▶ **Task prompt**: Restate each entry shown beneath this instruction, keeping its wording intact.

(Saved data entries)
----
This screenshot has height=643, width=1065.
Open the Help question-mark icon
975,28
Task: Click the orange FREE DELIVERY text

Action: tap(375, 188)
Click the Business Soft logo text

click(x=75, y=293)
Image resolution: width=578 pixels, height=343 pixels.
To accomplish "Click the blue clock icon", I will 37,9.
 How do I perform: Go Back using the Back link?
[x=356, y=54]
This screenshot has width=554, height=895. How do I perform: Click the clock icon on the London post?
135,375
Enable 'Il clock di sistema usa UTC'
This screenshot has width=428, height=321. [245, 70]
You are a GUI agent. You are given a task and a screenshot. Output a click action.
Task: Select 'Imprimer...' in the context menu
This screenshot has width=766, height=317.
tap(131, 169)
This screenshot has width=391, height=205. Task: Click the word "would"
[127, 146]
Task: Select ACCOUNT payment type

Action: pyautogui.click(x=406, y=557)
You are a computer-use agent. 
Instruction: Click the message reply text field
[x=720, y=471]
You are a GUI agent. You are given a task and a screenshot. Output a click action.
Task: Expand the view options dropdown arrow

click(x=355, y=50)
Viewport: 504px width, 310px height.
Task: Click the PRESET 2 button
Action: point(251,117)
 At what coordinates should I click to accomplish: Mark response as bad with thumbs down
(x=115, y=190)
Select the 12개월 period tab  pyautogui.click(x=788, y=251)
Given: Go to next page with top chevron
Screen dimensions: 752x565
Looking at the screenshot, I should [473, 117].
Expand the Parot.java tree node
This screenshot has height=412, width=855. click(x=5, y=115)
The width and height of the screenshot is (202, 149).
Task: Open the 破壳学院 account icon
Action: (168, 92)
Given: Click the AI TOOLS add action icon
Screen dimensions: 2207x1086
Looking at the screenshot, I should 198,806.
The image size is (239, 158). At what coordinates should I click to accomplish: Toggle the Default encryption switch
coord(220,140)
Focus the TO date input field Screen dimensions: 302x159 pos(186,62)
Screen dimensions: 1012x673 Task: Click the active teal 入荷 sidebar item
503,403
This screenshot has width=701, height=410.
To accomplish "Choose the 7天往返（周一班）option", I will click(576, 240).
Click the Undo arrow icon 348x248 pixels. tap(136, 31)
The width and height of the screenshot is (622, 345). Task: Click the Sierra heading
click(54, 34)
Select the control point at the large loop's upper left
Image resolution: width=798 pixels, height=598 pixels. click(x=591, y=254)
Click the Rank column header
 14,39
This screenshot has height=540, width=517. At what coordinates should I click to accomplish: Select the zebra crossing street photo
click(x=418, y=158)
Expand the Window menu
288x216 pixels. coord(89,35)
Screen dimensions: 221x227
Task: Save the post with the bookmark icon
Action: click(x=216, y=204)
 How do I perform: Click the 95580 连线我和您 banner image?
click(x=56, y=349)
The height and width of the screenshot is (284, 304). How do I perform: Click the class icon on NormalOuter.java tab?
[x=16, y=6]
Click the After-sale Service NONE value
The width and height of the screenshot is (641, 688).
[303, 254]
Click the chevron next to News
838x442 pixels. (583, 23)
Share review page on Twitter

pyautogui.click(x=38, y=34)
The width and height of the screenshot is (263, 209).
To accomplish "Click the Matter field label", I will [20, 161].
----
▶ **Result of the task**:
This screenshot has height=643, width=1065.
Open the Help question-mark icon
975,28
Task: Click the orange FREE DELIVERY text

Action: tap(375, 188)
Click the Business Soft logo text

click(x=75, y=293)
Image resolution: width=578 pixels, height=343 pixels.
To accomplish "Click the blue clock icon", I will 37,9.
 How do I perform: Go Back using the Back link?
[x=356, y=54]
This screenshot has width=554, height=895. How do I perform: Click the clock icon on the London post?
135,375
Enable 'Il clock di sistema usa UTC'
This screenshot has width=428, height=321. [245, 70]
You are a GUI agent. You are given a task and a screenshot. Output a click action.
Task: Select 'Imprimer...' in the context menu
This screenshot has width=766, height=317.
tap(131, 169)
This screenshot has width=391, height=205. Task: Click the word "would"
[127, 146]
Task: Select ACCOUNT payment type

Action: pyautogui.click(x=406, y=557)
You are a computer-use agent. 
Instruction: Click the message reply text field
[x=720, y=471]
You are a GUI agent. You are given a task and a screenshot. Output a click action.
Task: Expand the view options dropdown arrow

click(x=355, y=50)
Viewport: 504px width, 310px height.
Task: Click the PRESET 2 button
Action: point(251,117)
 At what coordinates should I click to accomplish: Mark response as bad with thumbs down
(x=115, y=190)
Select the 12개월 period tab  pyautogui.click(x=788, y=251)
Given: Go to next page with top chevron
Screen dimensions: 752x565
Looking at the screenshot, I should [473, 117].
Expand the Parot.java tree node
This screenshot has height=412, width=855. click(x=5, y=115)
The width and height of the screenshot is (202, 149).
Task: Open the 破壳学院 account icon
Action: (168, 92)
Given: Click the AI TOOLS add action icon
Screen dimensions: 2207x1086
Looking at the screenshot, I should 198,806.
The image size is (239, 158). At what coordinates should I click to accomplish: Toggle the Default encryption switch
coord(220,140)
Focus the TO date input field Screen dimensions: 302x159 pos(186,62)
Screen dimensions: 1012x673 Task: Click the active teal 入荷 sidebar item
503,403
This screenshot has width=701, height=410.
To accomplish "Choose the 7天往返（周一班）option", I will click(576, 240).
Click the Undo arrow icon 348x248 pixels. tap(136, 31)
The width and height of the screenshot is (622, 345). Task: Click the Sierra heading
click(54, 34)
Select the control point at the large loop's upper left
Image resolution: width=798 pixels, height=598 pixels. click(x=591, y=254)
Click the Rank column header
 14,39
This screenshot has height=540, width=517. At what coordinates should I click to accomplish: Select the zebra crossing street photo
click(x=418, y=158)
Expand the Window menu
288x216 pixels. coord(89,35)
Screen dimensions: 221x227
Task: Save the post with the bookmark icon
Action: click(x=216, y=204)
 How do I perform: Click the 95580 连线我和您 banner image?
click(x=56, y=349)
The height and width of the screenshot is (284, 304). How do I perform: Click the class icon on NormalOuter.java tab?
[x=16, y=6]
Click the After-sale Service NONE value
The width and height of the screenshot is (641, 688).
[303, 254]
Click the chevron next to News
838x442 pixels. (583, 23)
Share review page on Twitter

pyautogui.click(x=38, y=34)
The width and height of the screenshot is (263, 209).
To accomplish "Click the Matter field label", I will [20, 161].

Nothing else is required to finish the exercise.